I managed to make this dinner on a "busy" Sunday. I went to yoga, finally packed away the Christmas stuff, and prepped for Spring plantings. I am so excited about this. With all my time on the couch, I somewhat methodically planned out how this will all happen. It's probably going to fail but at least I have a spreadsheet tracking my plan. Spring is coming though - it's in the air for sure. There were 19 people on the beach during sunset including sweet Ruby May and that is about 18 more than I've seen the past three months.
But, here are a few notes about this meal:
  • Fish // This feels so silly but I just learned the difference between ordering a loin v fillet cut. The loin is essentially a thicker piece - and kind of what I've always wanted. So silly that I didn't consciously realize this until now.
  • Salty // The original recipe called for bacon but I opted for pancetta because I had it on hand... and it's saltier... and I skew salty. If you are trying to contain this flavor profile, just hold back a bit on this ingredient.
  • Seared v Baked // The absolutely love a seared fish. Ideally, I love a seared fish with a nice crust to it. It's so good. In this recipe, I opted for a slightly hybrid approach because searing creates a lot of smoke in my kitchen. You can go either way. Baking only keeps this meal the ultimate in low impact on energy and involvement.
Here's how it goes:
(Step 1) Preheat the oven to 425°.

(Step 2) Combine the leeks, mushrooms, bacon, garlic, sage, lemons, 2 tablespoons of 
 the oil, and ½ teaspoon of the salt on a baking sheet and toss to coat. Roast until the leeks are softened, 20 minutes. 
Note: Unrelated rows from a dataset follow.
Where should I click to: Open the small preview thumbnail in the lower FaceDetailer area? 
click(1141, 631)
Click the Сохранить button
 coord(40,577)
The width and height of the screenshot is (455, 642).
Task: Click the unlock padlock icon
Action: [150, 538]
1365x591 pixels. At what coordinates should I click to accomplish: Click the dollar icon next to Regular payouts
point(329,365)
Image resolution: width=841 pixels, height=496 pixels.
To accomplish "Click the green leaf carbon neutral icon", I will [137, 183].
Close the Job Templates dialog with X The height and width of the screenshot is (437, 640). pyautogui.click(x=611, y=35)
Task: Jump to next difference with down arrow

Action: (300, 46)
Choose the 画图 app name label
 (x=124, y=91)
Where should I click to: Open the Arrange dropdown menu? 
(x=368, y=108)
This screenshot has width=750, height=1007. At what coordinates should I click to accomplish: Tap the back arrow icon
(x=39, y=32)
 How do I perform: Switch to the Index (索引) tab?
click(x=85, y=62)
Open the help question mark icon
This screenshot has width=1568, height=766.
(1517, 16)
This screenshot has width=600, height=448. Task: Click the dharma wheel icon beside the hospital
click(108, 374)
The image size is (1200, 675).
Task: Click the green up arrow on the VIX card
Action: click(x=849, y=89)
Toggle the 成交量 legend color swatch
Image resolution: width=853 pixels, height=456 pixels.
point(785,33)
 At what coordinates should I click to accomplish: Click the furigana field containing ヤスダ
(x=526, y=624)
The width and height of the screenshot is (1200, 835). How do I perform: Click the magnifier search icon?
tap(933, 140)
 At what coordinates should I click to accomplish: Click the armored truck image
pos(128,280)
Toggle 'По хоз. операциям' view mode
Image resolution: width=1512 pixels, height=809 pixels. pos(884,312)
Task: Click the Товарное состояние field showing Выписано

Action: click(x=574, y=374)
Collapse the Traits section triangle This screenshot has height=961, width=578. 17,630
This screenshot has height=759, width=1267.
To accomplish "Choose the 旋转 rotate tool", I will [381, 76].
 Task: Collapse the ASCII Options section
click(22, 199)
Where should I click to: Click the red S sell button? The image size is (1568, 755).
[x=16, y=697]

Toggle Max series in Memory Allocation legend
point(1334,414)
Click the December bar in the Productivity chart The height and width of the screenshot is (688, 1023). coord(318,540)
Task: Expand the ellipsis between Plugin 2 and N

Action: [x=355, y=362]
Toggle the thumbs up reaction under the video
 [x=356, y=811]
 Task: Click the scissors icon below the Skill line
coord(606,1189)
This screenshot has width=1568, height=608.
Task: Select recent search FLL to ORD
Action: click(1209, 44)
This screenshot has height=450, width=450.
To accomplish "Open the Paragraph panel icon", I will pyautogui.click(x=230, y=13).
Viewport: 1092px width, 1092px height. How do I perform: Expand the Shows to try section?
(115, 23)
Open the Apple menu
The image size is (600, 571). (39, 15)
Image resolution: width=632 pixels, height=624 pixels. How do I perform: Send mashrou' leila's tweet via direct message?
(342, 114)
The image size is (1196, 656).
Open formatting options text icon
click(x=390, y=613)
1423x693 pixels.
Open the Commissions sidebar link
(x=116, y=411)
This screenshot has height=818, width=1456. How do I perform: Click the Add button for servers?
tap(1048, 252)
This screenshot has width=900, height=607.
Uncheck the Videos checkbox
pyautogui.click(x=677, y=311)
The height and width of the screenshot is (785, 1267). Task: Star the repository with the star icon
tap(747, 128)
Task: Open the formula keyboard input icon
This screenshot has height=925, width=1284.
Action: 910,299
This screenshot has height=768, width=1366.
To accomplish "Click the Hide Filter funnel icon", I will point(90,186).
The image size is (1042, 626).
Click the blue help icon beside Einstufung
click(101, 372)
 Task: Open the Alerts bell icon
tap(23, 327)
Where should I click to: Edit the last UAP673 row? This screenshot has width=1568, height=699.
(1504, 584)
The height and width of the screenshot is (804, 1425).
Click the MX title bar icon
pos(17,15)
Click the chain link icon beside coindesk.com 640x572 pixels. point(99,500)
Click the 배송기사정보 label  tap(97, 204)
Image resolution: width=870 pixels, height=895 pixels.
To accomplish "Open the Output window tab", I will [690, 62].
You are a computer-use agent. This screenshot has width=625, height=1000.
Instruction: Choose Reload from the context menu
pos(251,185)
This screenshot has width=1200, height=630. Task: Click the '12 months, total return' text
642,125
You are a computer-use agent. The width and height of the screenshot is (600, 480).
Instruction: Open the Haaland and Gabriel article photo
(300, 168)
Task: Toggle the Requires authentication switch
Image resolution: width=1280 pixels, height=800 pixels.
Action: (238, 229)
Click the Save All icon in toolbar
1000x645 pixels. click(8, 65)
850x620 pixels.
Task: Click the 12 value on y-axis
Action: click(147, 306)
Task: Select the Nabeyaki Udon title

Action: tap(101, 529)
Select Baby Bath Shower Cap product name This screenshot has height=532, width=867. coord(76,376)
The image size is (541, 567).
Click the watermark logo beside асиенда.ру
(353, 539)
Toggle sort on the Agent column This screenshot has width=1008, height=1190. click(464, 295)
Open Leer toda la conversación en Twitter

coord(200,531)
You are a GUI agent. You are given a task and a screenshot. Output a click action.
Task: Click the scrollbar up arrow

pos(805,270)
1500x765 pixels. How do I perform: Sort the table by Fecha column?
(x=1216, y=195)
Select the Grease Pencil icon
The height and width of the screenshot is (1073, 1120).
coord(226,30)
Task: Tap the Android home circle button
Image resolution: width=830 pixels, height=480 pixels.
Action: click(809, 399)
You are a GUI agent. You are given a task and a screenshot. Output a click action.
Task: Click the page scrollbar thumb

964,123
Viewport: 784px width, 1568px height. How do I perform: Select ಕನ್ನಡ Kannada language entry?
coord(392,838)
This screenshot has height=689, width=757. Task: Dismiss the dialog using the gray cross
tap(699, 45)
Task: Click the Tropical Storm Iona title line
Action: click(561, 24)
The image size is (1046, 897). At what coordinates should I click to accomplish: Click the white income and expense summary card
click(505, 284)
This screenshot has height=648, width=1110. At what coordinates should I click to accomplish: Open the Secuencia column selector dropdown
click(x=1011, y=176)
(Step 3) Dry and season both sides of the fish. Place in a hot skillet for about 3 minutes on either side. Then remove from the skillet and arrange the fish on top of the vegetables and roast until the vegetables are tender, the bacon is crisp, and the fish is cooked through, about 10 minutes more. Note: if you go with only baking, it's probably like a 15 minute cook time.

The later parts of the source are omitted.